Selecting Computations: Theory and Applications
This work addresses the challenge of efficient computation selection in decision-making for AI applications, though it is incremental by refining existing theoretical approaches.
The paper tackled the problem of selecting which action sequences to simulate in sequential decision problems by developing a theoretical basis for metalevel decisions in the Bayesian selection framework, showing that heuristic approximations derived from this framework outperform bandit-based heuristics in one-shot decision problems and Go.
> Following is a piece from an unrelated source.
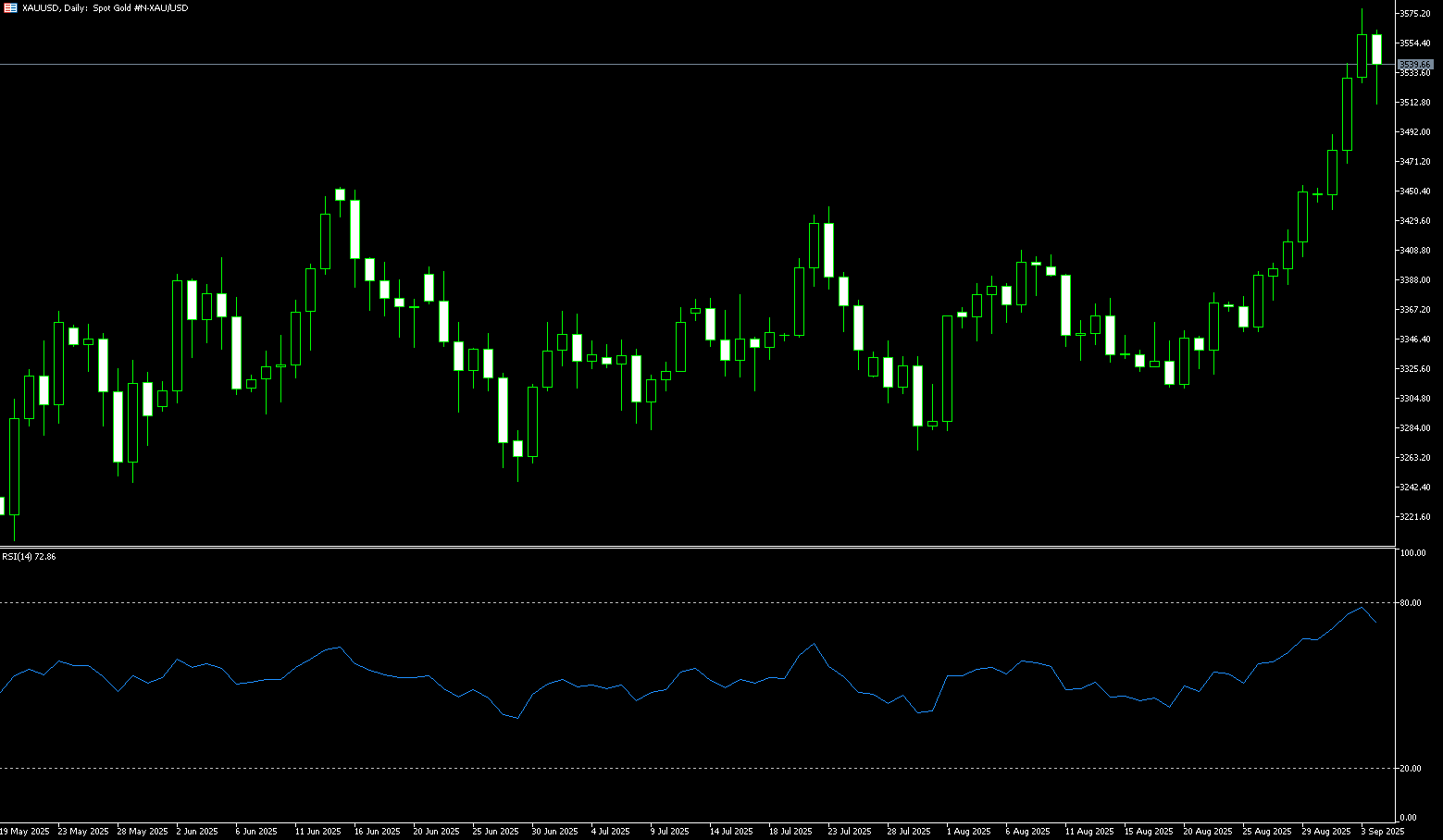Click the 3 Sep 2025 date label
Viewport: 1443px width, 840px height.
coord(1382,832)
Sequential decision problems are often approximately solvable by simulating possible future action sequences. Metalevel decision procedures have been developed for selecting which action sequences to simulate, based on estimating the expected improvement in decision quality that would result from any particular simulation; an example is the recent work on using bandit algorithms to control Monte Carlo tree search in the game of Go. In this paper we develop a theoretical basis for metalevel decisions in the statistical framework of Bayesian selection problems, arguing (as others have done) that this is more appropriate than the bandit framework. We derive a number of basic results applicable to Monte Carlo selection problems, including the first finite sampling bounds for optimal policies in certain cases; we also provide a simple counterexample to the intuitive conjecture that an optimal policy will necessarily reach a decision in all cases. We then derive heuristic approximations in both Bayesian and distribution-free settings and demonstrate their superiority to bandit-based heuristics in one-shot decision problems and in Go.